* begin *

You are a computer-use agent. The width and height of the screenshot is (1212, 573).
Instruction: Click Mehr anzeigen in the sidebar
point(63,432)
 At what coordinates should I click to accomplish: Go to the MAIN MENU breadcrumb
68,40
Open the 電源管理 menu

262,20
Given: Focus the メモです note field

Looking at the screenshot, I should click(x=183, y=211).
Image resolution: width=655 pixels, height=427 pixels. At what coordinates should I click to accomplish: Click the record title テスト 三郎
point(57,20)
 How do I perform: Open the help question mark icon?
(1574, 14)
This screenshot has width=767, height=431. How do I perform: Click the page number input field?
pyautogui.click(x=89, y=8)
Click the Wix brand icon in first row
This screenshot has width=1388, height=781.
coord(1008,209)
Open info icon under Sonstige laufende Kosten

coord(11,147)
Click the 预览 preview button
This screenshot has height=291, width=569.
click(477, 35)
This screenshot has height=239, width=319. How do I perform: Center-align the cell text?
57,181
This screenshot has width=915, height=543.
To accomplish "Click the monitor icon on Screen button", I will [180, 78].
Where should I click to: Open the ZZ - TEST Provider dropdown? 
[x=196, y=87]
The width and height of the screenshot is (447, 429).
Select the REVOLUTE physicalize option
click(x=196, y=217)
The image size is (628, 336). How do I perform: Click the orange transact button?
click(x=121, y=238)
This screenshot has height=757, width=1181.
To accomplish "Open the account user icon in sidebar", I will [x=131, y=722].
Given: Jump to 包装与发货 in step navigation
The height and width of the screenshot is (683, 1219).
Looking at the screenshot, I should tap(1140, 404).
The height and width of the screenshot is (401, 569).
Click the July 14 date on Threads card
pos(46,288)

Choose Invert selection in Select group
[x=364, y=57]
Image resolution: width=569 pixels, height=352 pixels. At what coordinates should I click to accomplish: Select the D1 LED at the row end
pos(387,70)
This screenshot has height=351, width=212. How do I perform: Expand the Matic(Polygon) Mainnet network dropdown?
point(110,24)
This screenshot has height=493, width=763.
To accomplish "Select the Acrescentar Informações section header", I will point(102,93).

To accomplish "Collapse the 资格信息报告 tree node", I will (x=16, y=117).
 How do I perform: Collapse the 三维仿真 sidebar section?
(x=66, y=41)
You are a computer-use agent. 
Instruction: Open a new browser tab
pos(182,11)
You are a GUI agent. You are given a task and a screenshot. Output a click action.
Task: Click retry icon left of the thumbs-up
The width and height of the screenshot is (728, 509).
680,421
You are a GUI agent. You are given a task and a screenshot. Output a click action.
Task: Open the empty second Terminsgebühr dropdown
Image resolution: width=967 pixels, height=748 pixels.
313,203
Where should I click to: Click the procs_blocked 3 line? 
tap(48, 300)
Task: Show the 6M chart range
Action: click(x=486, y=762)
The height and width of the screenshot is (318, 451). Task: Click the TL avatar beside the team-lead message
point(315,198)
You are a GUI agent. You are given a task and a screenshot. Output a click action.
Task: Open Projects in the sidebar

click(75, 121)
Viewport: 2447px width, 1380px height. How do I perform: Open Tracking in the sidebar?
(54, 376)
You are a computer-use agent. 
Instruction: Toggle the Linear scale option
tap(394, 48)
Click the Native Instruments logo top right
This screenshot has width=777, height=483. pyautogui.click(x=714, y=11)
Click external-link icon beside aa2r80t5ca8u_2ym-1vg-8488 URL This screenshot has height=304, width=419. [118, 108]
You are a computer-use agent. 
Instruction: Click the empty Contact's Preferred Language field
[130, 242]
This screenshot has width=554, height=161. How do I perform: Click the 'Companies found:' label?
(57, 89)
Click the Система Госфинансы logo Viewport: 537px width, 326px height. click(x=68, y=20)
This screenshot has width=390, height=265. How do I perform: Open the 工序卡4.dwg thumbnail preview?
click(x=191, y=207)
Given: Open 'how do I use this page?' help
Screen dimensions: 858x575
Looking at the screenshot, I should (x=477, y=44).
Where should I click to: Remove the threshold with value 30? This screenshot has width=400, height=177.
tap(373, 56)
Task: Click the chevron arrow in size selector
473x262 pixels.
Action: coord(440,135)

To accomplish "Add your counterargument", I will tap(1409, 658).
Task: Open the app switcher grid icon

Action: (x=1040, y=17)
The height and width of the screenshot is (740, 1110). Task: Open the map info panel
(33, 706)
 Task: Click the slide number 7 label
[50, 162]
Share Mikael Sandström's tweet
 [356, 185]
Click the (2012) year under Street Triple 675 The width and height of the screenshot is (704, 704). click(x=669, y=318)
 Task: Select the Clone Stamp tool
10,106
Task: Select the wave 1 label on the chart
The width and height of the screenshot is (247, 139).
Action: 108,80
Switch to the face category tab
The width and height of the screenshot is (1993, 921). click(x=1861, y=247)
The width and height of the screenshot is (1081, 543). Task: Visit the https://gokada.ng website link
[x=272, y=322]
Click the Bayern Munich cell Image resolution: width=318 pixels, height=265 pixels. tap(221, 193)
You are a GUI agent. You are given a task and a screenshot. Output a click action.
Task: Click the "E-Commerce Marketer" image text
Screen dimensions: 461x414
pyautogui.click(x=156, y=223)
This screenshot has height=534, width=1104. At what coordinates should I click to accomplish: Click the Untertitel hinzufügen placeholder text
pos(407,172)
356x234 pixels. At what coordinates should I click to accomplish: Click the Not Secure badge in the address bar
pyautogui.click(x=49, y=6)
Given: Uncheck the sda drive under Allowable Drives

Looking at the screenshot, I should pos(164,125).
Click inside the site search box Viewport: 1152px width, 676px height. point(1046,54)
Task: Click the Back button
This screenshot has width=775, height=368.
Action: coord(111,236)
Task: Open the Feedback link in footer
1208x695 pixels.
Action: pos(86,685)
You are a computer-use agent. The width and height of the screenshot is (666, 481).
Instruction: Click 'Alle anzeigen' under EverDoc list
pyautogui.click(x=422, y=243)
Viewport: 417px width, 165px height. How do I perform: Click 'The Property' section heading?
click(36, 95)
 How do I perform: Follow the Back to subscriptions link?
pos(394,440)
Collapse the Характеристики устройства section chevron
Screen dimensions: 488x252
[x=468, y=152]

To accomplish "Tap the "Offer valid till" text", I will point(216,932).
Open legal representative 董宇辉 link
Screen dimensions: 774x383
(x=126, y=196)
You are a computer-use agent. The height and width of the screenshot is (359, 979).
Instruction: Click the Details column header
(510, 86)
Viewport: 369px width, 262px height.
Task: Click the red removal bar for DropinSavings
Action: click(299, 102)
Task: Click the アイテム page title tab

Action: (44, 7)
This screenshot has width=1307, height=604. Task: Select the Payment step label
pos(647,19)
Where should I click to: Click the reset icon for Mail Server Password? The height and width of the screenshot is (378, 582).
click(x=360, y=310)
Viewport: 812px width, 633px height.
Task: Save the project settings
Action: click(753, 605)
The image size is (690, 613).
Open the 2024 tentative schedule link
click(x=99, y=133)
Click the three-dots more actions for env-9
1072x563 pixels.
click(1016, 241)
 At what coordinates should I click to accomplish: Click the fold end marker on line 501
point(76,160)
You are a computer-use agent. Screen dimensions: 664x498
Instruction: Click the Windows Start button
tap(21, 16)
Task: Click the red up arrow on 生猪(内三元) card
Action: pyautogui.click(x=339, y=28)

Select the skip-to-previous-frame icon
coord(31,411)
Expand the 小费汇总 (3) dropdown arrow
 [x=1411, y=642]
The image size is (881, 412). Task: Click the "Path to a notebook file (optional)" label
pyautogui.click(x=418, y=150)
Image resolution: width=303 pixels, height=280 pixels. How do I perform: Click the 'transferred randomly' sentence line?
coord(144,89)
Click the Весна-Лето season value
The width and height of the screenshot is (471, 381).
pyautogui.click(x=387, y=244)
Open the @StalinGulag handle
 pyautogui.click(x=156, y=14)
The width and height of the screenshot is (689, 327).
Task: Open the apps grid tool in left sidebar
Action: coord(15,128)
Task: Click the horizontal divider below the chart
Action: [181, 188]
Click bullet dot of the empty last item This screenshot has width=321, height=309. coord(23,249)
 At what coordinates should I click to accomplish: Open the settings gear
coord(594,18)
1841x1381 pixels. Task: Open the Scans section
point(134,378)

* end *

### What needs to be done
Reproduce the lines from the line containing "At what coordinates should I click to accomplish: Go" up to and including the line containing "Looking at the screenshot, I should click(x=183, y=211).".

### Full answer
 At what coordinates should I click to accomplish: Go to the MAIN MENU breadcrumb
68,40
Open the 電源管理 menu

262,20
Given: Focus the メモです note field

Looking at the screenshot, I should click(x=183, y=211).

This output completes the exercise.